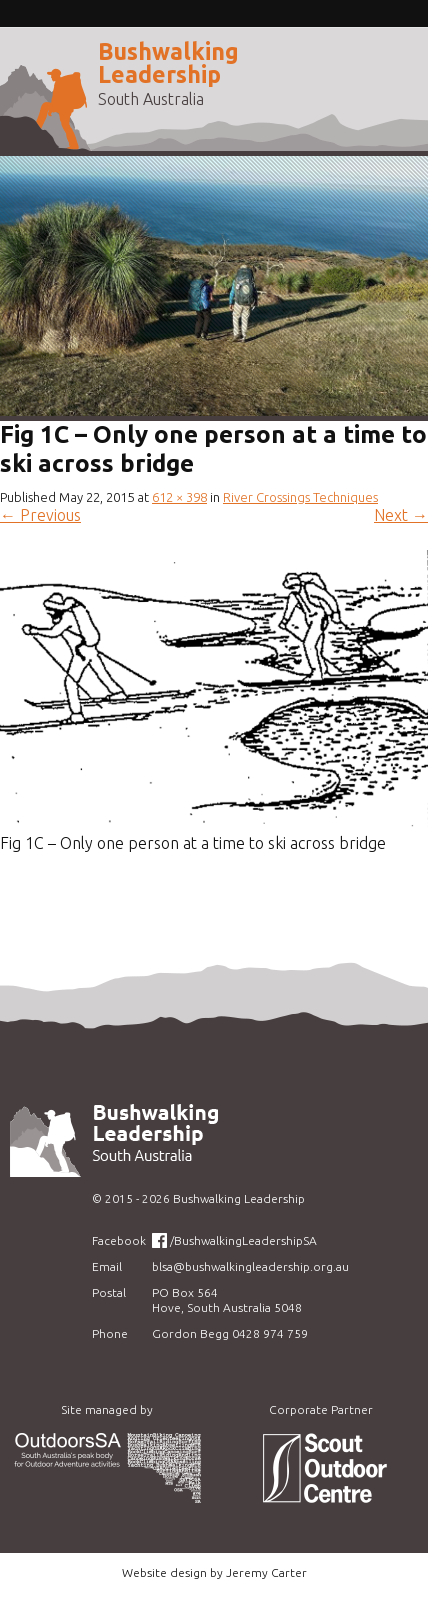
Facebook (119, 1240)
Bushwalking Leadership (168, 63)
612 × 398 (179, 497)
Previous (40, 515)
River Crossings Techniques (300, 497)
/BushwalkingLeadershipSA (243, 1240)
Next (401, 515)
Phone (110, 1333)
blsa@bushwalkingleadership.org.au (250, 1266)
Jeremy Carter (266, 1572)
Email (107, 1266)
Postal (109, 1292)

* * *

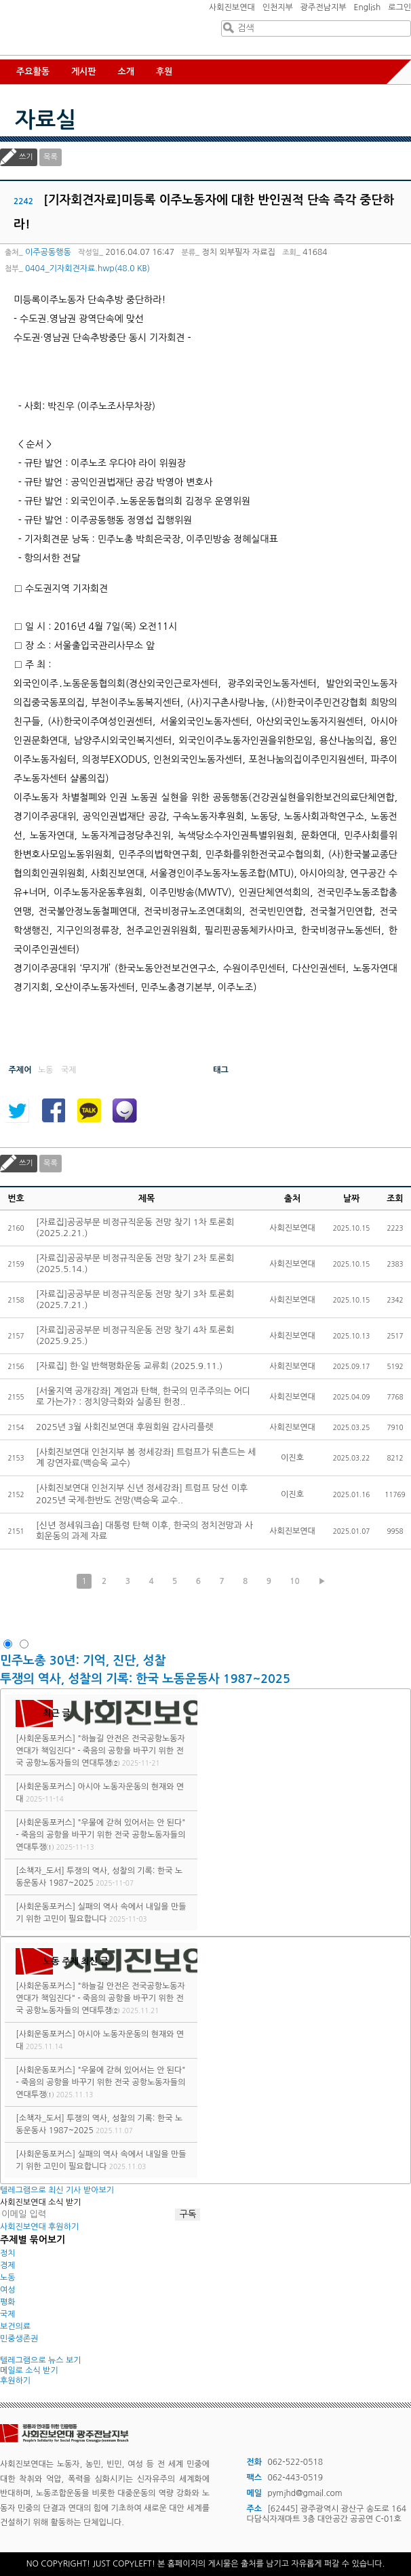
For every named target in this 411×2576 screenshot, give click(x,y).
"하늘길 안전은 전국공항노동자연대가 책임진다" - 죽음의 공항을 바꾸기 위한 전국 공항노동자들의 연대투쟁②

◆ TASK DETAILS
Rescale the entries that begin at the line containing "Next (401, 515)" and end after the line containing "Email (107, 1266)". Rewrite each of these lines in full, with every coordinate in the answers multiplied by 0.3 and rounded to a whole number, halves rounded up.

◆ FINISHED EXERCISE
Next (120, 155)
Phone (33, 400)
blsa@bushwalkingleadership.org.au (75, 380)
Jeremy Carter (80, 472)
Email (32, 380)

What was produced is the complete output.